Background: Negative neurocognitive bias is a core feature of depression that is reversed by antidepressant drug treatment. However, it is unclear whether modulation of neurocognitive bias is a common mechanism of distinct biological treatments. This randomized controlled functional magnetic resonance imaging study explored the effects of a single electroconvulsive therapy session on self-referent emotional processing.
Methods: Twenty-nine patients with treatment-resistant major depressive disorder were randomized to one active or sham electroconvulsive therapy session at the beginning of their electroconvulsive therapy course in a double-blind, between-groups design. The following day, patients were given a self-referential emotional word categorization test and a free recall test. This was followed by an incidental word recognition task during whole-brain functional magnetic resonance imaging at 3T. Mood was assessed at baseline, on the functional magnetic resonance imaging day, and after 6 electroconvulsive therapy sessions. Data were complete and analyzed for 25 patients (electroconvulsive therapy: n = 14, sham: n = 11). The functional magnetic resonance imaging data were analyzed using the FMRIB Software Library randomize algorithm, and the Threshold-Free Cluster Enhancement method was used to identify significant clusters (corrected at P < .05).

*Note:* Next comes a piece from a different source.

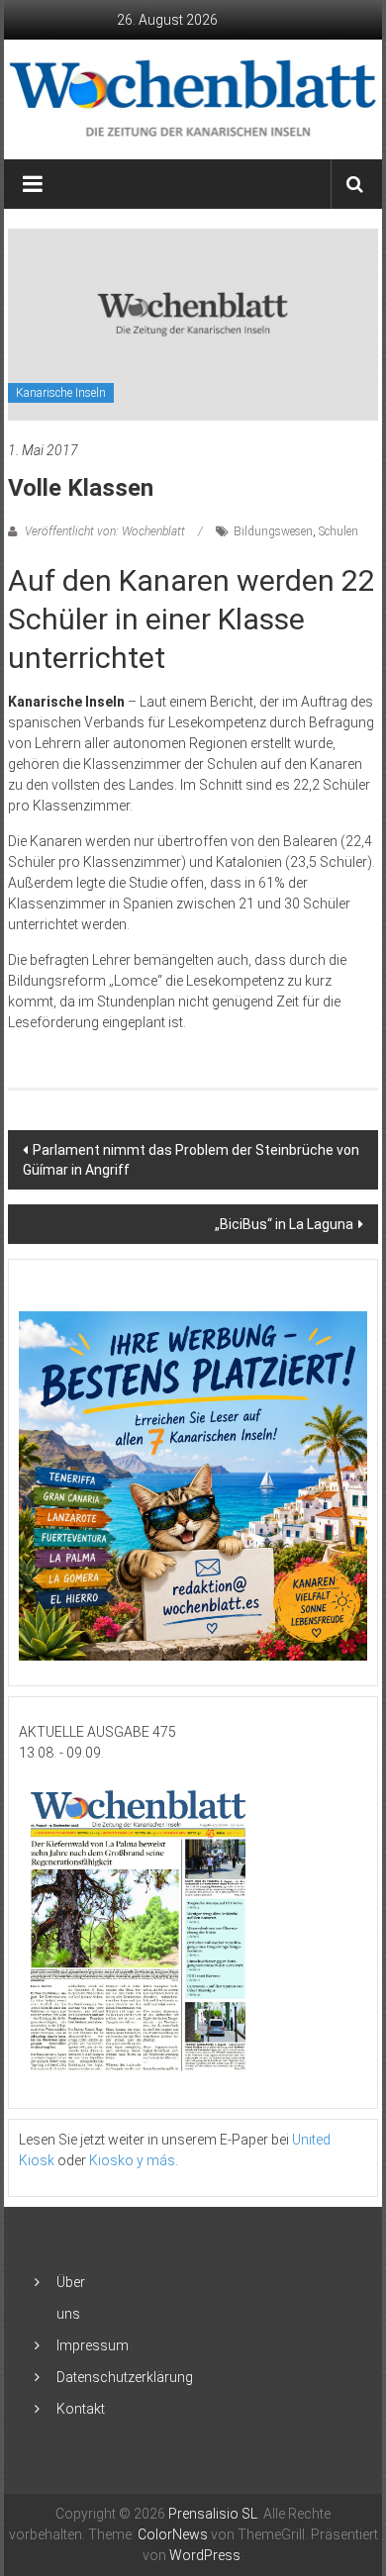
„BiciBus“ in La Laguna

Results: A single electroconvulsive therapy session had no effect on hippocampal activity during retrieval of emotional words. However, electroconvulsive therapy reduced the retrieval-specific neural response for positive words in the left frontopolar cortex. This effect occurred in the absence of differences between groups in behavioral performance or mood symptoms.
Conclusions: The observed effect of electroconvulsive therapy on prefrontal response may reflect early facilitation of memory for positive self-referent information, which could contribute to improvements in depressive symptoms including feelings of self-worth with repeated treatments.